Ate once at Wine Country and found the food OK and the price, again, too high.
FWIW, I can't eat corn dogs--they seem (no offensive meant here) like they are for children.
All told I think one's best bet is usually Taste Pilot. And though your review mentions that you aren't considering Downtown Disney spots it's worth mentioning that the highly regarded Whitewater Snacks and Storyteller's are right in the Grand Californian hotel and you can enter it through a side entrance without leaving the park. Going into the hotel to see the great lobby can almost be considered one of the experiences of DCA.
re: The Old Man
Wine Country Trattoria (the downstairs restaurant) is a good value (especially if you share). The pricing is virtually the same as Taste Pilots, but the food is better or at least more than grill food. Eg, split a panini/pasta salad plate, add an extra side salad, share a tiramisu and it's $20 plus tax tip (and drinks) for two people. I don't think that's expensive unless you start ordering $7 beers (which is the same pricing as at TPG).
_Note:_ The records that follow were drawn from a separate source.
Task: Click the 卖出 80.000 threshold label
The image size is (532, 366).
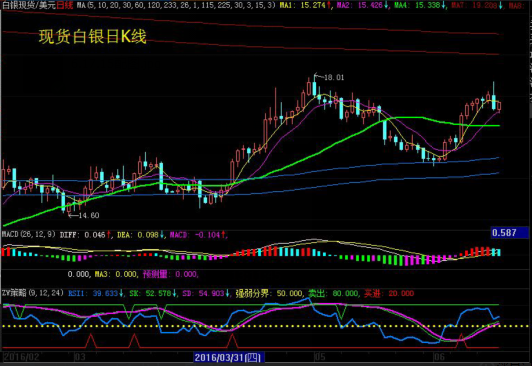Action: click(x=334, y=293)
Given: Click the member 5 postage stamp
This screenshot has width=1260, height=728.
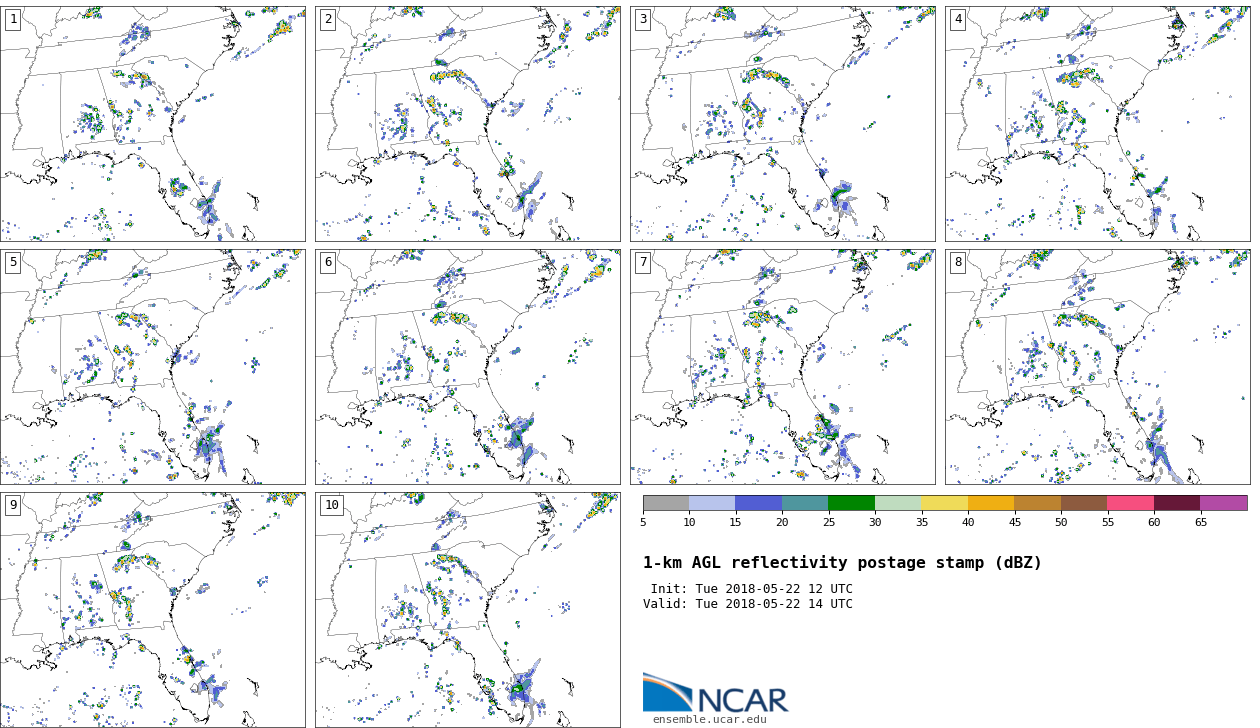Looking at the screenshot, I should [153, 367].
We ate at the the Wine Country Trattoria for the first time in Dec and was very pleasantly surprised. We had the minestrone, meat lasagna, meatball sandwich, and tiramisu. All were excellent! We were especially impressed with the tiramisu. And like mlqb said, it is a good value for an in-park, sit-down restaurant. The atmosphere is relaxed, and we had wonderful service. It was a really enjoyable respite from the hustle-bustle of the parks. We are going back in March and will definitely eat there again (along with trying the Napa Rose).
Too bad the Vineyard Room is closed now.
Perhaps when they closed Vineyard Room, they moved some of the better, more experienced servers downstairs. I am also sorry it closed, although I haven't been for a few years. Perhaps it suffered by requiring an admission to the park and proximity to Napa Rose, which didn't. For a while it was nearly as good as NR.
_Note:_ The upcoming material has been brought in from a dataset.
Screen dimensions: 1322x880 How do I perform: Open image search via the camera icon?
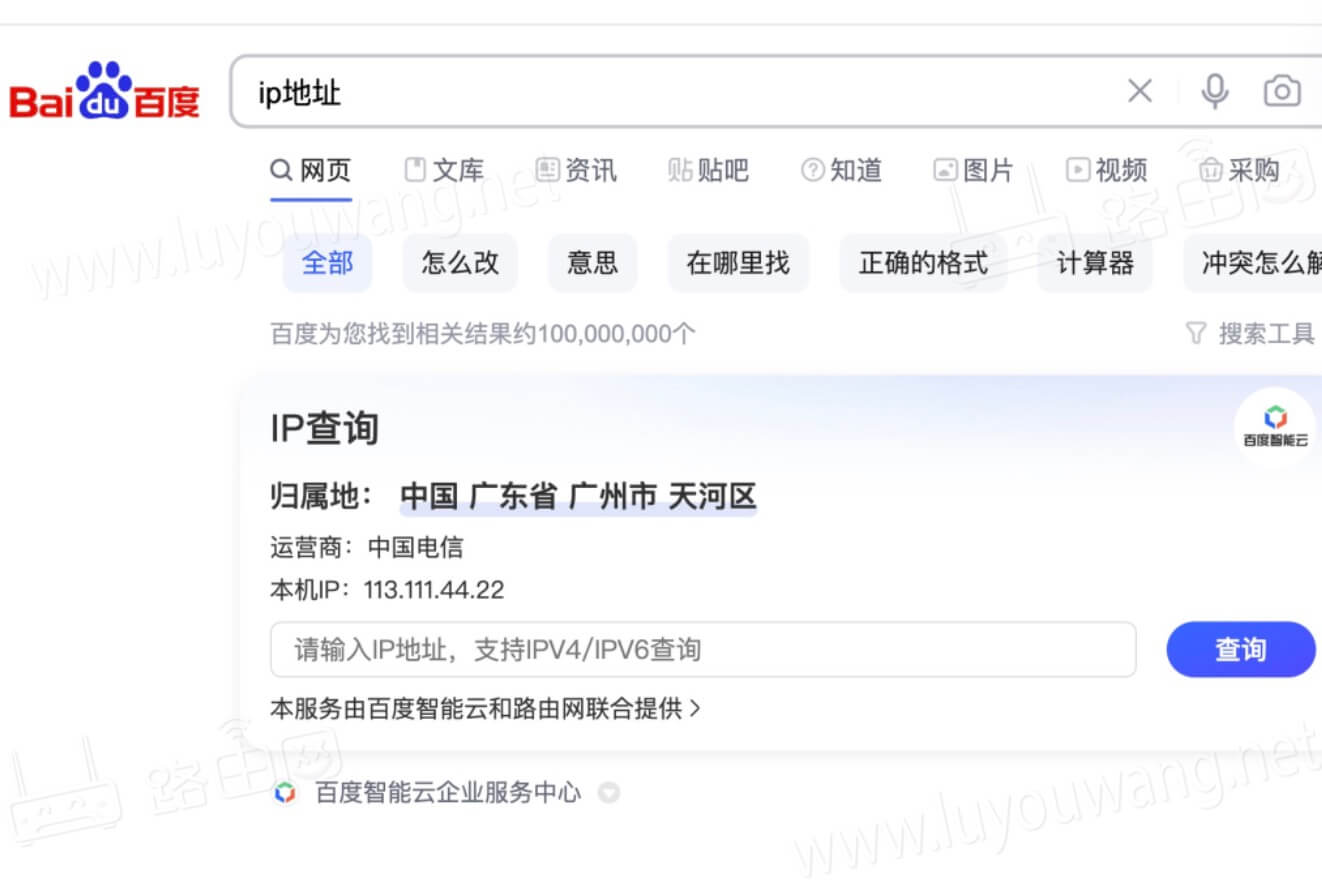click(1284, 91)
Second the above tip about the beer truck--by far the best thing to consume in DCA. As annual passholders, we have literally made the drive to Anaheim on occasion just to get a Red Trolley or two.
A tip for the adults, especially if you go to DCA frequently--go to Boudin Bakery and get a fresh loaf of sourdough for $4.50. Proceed to the Trattoria Wine Tasting area and get a couple of glasses of wine. Sit on the Terrace, people-watch, and enjoy an indulgent carb-tastic lunch. This is our favorite way to dry off after the whitewater rafting ride!
Yes, you can. It's just a terrace area overlooking the main walkway--actually, it's a great place to watch the Pixar parade from, so that would be a really nice place for you to unwind and the kids could get a great view.
Red Trolley is one of the varietals of beer they sell at the beer truck in the pier section. My personal favorite. Haven't found it anywhere other than CA adventure.
Can you pack bagels/cheese to bring with you inside the park? Or can you only bring fruit and bottle waters etc ???
Sounds like we should pass on the burger places and little ones seem to just graise and if they had it their way would eat frenchfries.
Is there a wine tratoria and one that is for port and blue cheese or is it the same place??
As long as you're not smuggling in alcohol or a ridiculous amount of food (entire picnic baskets, etc.) they shouldn't bother you. What you can't do, though, is take a table at a sit-down place and eat your own food. You can do it at quick-serve places, but not sit-down places.
You can wander around with beer truck beers; wine from the wine bar and drinks from the full bar behind Ariel's Grotto can't leave their designated areas.
re: Das Ubergeek
gosh I have my gravol packed just to take the kids on rides lol I dont think I will be drinking until after were finished with those. I thought I outgrew this and did for my teens/20's until this summer's amusment park trip ughh..
Good to know.. We have a smaller collapsable cooler so will bring bottled water/drink boxes and a few bagels for the kids. Parents can always grab something in the park.